Another way is to increase the value added of the products; relying on competitive labor costs and infrastructure costs and preferential tax and subsidies will not be sustainable, and therefore investments need to be made in R&D and other areas to raise the value added.
UOB’s team projecting 6% growth for Vietnam in 2024 as the economy recovers further towards the pre-pandemic pace. Photo courtesy of UOB |
Which industries or sectors do you think will play a crucial role in driving Vietnam’s economic expansion in 2024?
The tech-related sector and its supply chains should see better performance in 2024 due to the upturn in the tech cycle. With many countries concerned about food supply and availability, Vietnam stands in a good position as a large producer of rice and other agricultural products, with geopolitical tensions continuing to be a main worry globally.
Sustainability issues will continue to see further developments and demand in the EV space and alternate energy sectors such as solar and wind.
How do global economic trends and geopolitical factors affect Vietnam’s economic growth prospects for the coming year?
Vietnam is likely to continue to benefit from the shifts in production in the region due to U.S.-China tensions.
However, geopolitical tensions in the Middle East and Europe can have negative effects on Vietnam, such as in oil prices or disruptions to shipping lanes, which will cause factory orders and delivery delays, causing problems for exporters and producers in terms of production scheduling and cash flows.
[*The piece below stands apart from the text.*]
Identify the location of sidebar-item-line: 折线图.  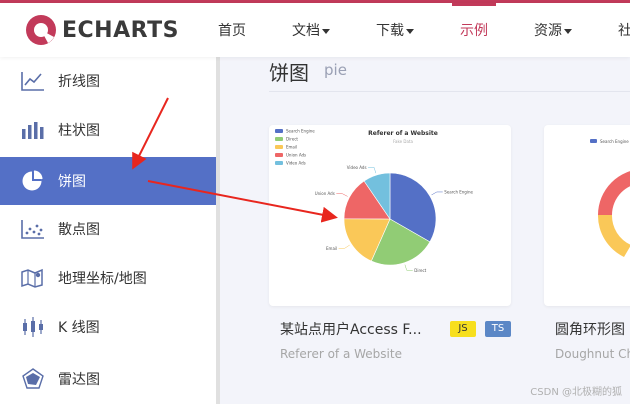
(108, 81).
In 2023, inflation and exchange rates were widely discussed, what are your thoughts on this topic in 2024?
Inflation was a big problem globally and in Vietnam, but the situation has improved, and the worst is likely to be over. The U.S. Fed had been very aggressive in raising interest rates from 2022 to 2023 and therefore provided support for the U.S. dollar.
A strong USD means weak non-U.S. currencies, including the Vietnam dong. For 2024, we expect the U.S. Fed to cut interest rates starting in June; this will likely see the U.S. dollar weaken, and we forecast the VND to strengthen towards 23,500 by the end of 2024.
However, exchange rate volatility will continue to be present due to market activities and investor reactions to news and data. Therefore, companies will need to manage exchange rate risk carefully.
Suan Teck Kin stated that inflation was a big problem in Vietnam but the worst is likely to be over in 2024. Photo by VnExpress/Hong Thao |
What government policies or initiatives are most likely to affect and foster economic development in Vietnam in 2024?
The government’s investment infrastructure will be important for this year and for many years to come, e.g., investment in roads, rails, housing, water, electricity, education, and health care.
The spending in these areas will increase business activities (e.g., construction and related supply chains), and benefits will come in the form of higher productivity, lower costs, and better skills in the years to come that will benefit businesses and industries.